Re: How to store "blobs" efficiently for small and large sizes, with random access - Mailing list pgsql-general

From esconsult1@gmail.com
Subject Re: How to store "blobs" efficiently for small and large sizes, with random access
Date
Msg-id 0BE00147-79F4-45E8-BDEF-E809BCFAA668@gmail.com
Whole thread Raw
In response to Re: How to store "blobs" efficiently for small and large sizes, with random access  (Dominique Devienne <ddevienne@gmail.com>)
List pgsql-general
We had the same thought of storing the blobs inside LO’s as well many years ago.

But ultimately chose cloud storage and stored a pointer in the database instead.

Now that we are approaching a terabyte of just normal data I don’t regret this decision one bit. Just handling backups and storage is already a chore. 

Data in S3 compatible storage is very easy to protect in numerous ways.

We have one set of code responsible for uploading, downloading and deleting the files themselves.
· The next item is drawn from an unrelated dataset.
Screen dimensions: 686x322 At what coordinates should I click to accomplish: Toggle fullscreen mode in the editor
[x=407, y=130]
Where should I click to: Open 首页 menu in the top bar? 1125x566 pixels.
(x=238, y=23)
One downside? Occasionally an S3 delete fails and now and again a file or two gets orphaned. But we’ve never not found a file pointed to from our attachments table in 11 years.

We also only store pathnames/base names so we can easily move storage providers if we decide to go on Prem.
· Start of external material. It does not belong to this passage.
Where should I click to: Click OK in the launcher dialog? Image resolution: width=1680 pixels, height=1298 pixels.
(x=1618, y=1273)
There is absolutely no upside to storing files in the db if you anticipate any kind of growth or significant volume.

Ericson Smith
CTO
Travel Agency Tribes

Sent from my iPhone

On 19 Oct 2022, at 7:01 PM, Dominique Devienne <ddevienne@gmail.com> wrote:


On Wed, Oct 19, 2022 at 1:38 PM Andreas Joseph Krogh <andreas@visena.com> wrote:
There's a reason “everybody” advices to move blobs out of DB, I've learned.
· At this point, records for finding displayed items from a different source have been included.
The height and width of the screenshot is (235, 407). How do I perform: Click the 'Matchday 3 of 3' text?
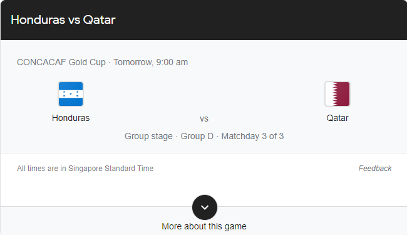(252, 137)
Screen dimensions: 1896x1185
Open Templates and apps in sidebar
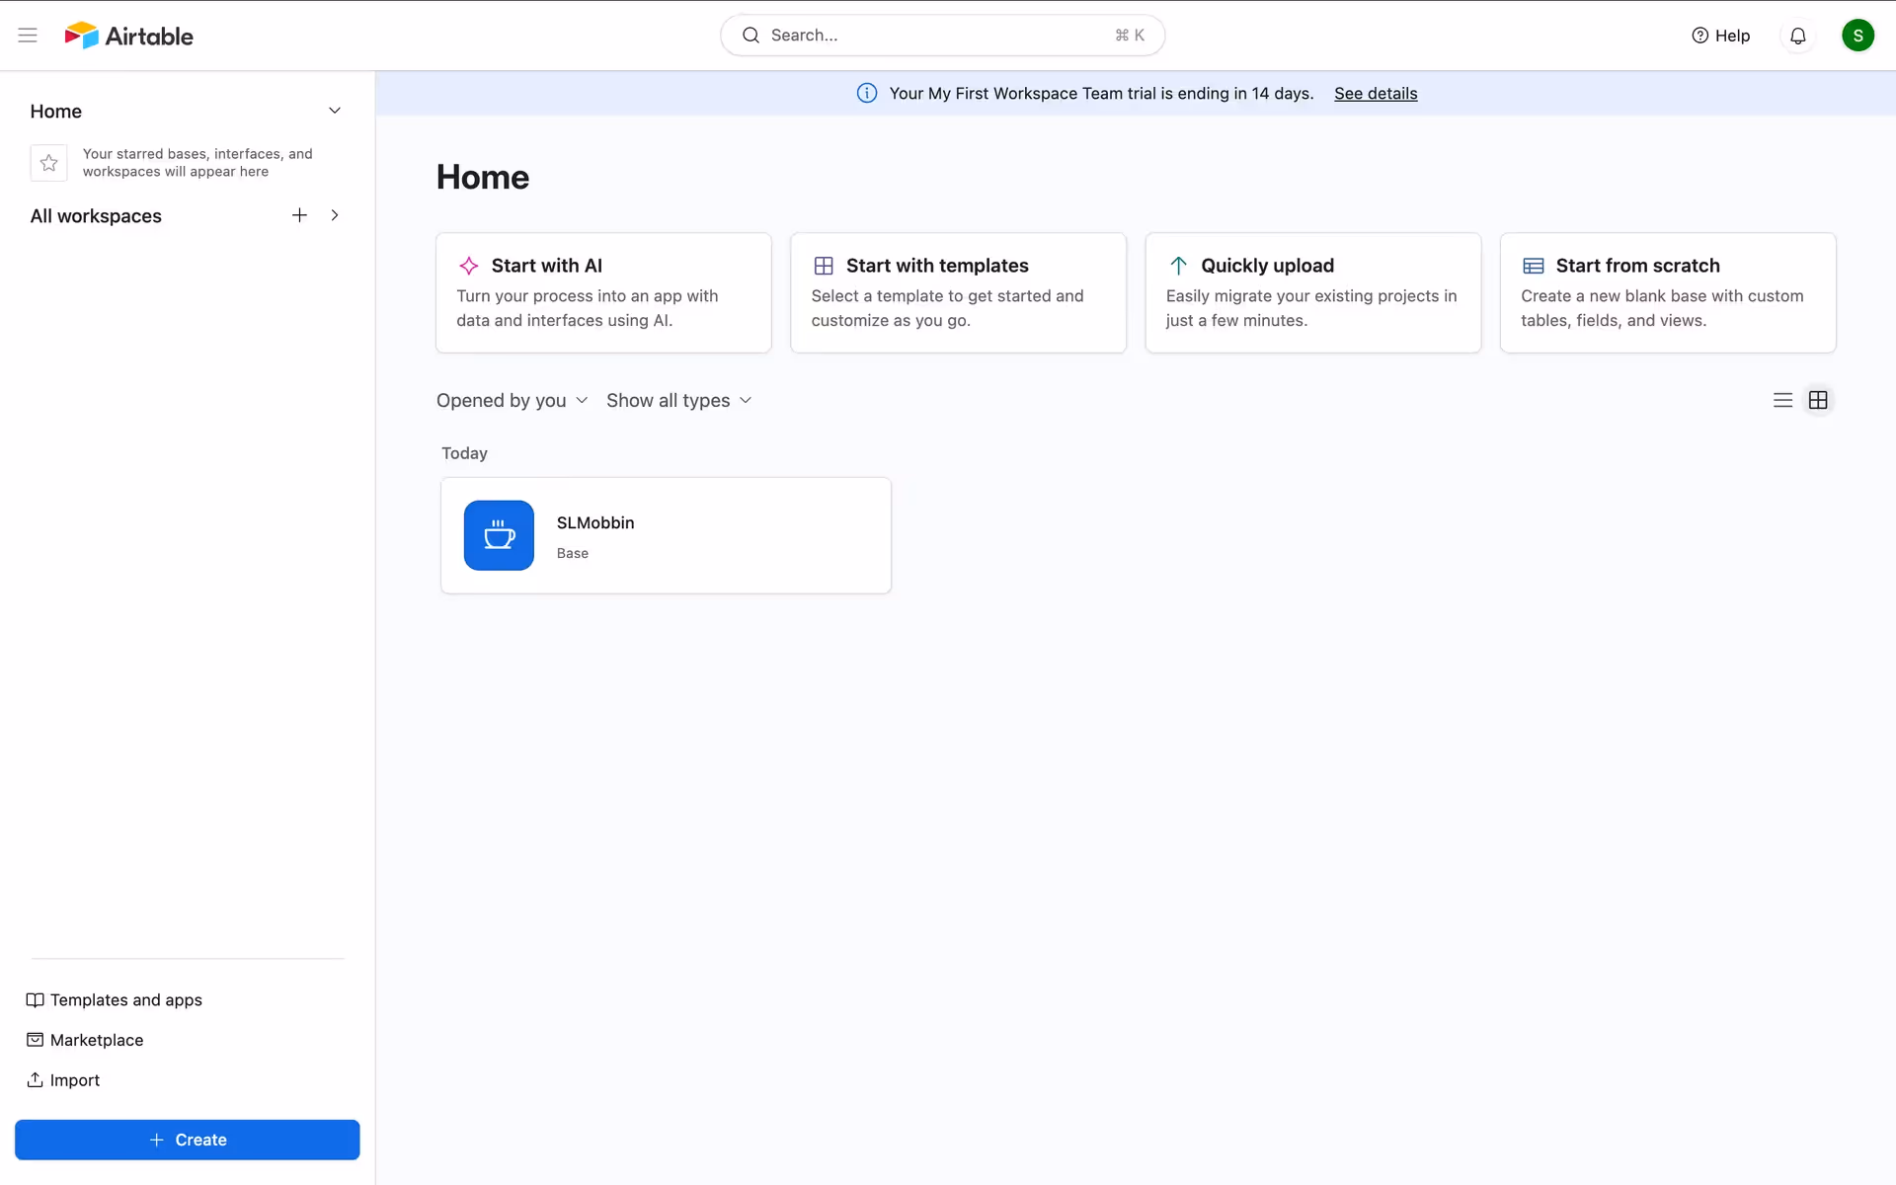coord(115,999)
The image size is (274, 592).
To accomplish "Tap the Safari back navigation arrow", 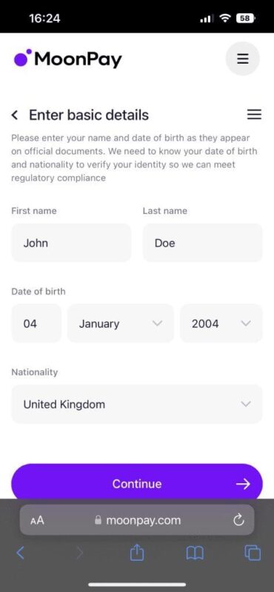I will pos(21,554).
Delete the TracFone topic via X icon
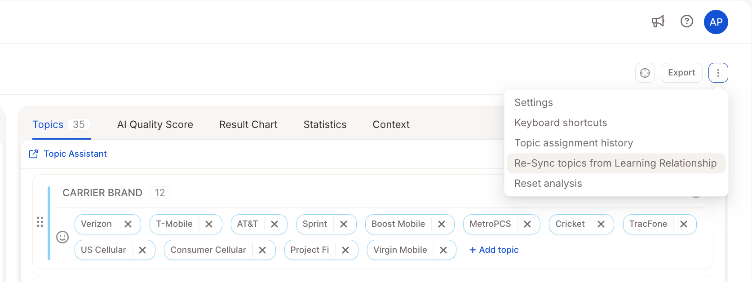 click(684, 224)
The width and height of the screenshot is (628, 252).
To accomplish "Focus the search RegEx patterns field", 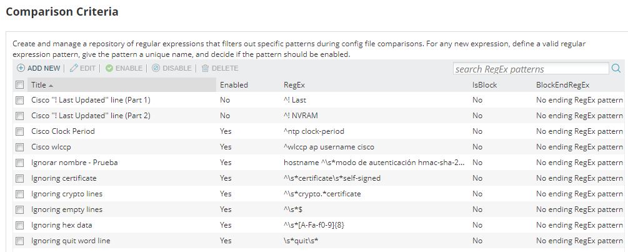I will click(531, 69).
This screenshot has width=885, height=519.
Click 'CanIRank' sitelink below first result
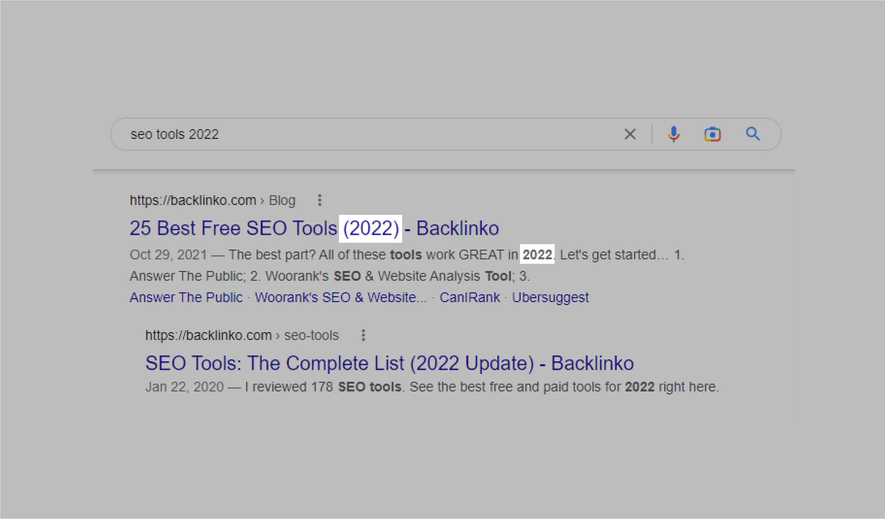pos(470,297)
I get that. I really do. But the alternative has some real downsides too.
Especially around security, as I already mentioned. That's why I'd like if possible
to get input on the technical questions of my initial post.

That's not to say we wouldn't ultimately move out the big blobs outside the DB.
But given how much that would complexify the project, I do believe it is better
to do it as a second step, once the full system is up-and-running and testing at
scale has actually been performed.

We've already moved other kind of data to PostgreSQL, from SQLite DBs (thousands) this time,
and ported "as-is" the sharding done on the SQLite side to PostgreSQL (despite TOAST).
And so far, so good. With good ingestion rates. And decent runtime access to data too,
in the albeit limited testing we've had so far.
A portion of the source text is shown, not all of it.